While its wide shots, ornately dressed characters, choreographed action, and breathtaking set pieces will consistently drop your jaw, it's the smaller, quieter stretches—the tense conversations, secret meetings, evolving relationships, political machinations—that'll keep you pinned to the edge of your seat. Similarly, its occasional acts of brutal violence will shock you in the moment, but it'll be the unfathomable power wielded by the warlords ordering these acts that'll keep you up at night. Of course, keeping track of all the players and their interconnected narrative paths demands your full attention. If you're expecting a sword-clashing, samurai action series, you may be disappointed: Shōgun is very talky. Dive in with the proper expectations, though, and you'll be treated to the rare series that perfectly balances blockbuster spectacle with prestige TV storytelling.

Talk to Your Kids About ...

  • Families can talk about the violence in Shōgun. Are the "legal" violent acts justified? Do the punishments fit the crimes? Is the violence more acceptable when carried out by the "good" characters?

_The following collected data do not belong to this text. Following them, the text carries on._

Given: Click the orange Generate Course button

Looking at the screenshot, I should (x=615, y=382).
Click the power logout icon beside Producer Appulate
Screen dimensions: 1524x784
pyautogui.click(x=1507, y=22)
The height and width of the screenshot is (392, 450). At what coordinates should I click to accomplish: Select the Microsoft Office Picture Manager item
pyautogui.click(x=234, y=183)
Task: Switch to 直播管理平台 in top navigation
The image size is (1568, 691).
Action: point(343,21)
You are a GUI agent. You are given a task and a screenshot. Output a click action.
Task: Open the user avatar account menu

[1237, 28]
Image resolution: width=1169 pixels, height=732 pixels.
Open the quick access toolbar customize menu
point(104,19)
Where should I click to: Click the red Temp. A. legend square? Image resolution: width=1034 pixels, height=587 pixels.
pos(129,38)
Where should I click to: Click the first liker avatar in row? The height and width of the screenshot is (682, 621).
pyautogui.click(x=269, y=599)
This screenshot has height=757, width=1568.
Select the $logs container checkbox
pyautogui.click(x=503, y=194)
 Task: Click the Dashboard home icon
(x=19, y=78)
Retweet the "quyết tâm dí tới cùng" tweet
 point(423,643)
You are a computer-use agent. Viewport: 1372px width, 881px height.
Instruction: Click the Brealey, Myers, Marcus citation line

  • When a TV series is based on a book, does enjoying one make you want to experience the other? Should adaptations remain faithful to the source material or take creative liberties? What does a TV adaptation add or take away from the written source material?

  • How do the main characters evolve over the series? Do any begin as heroes and become villains, or vice versa? Are any both good and evil?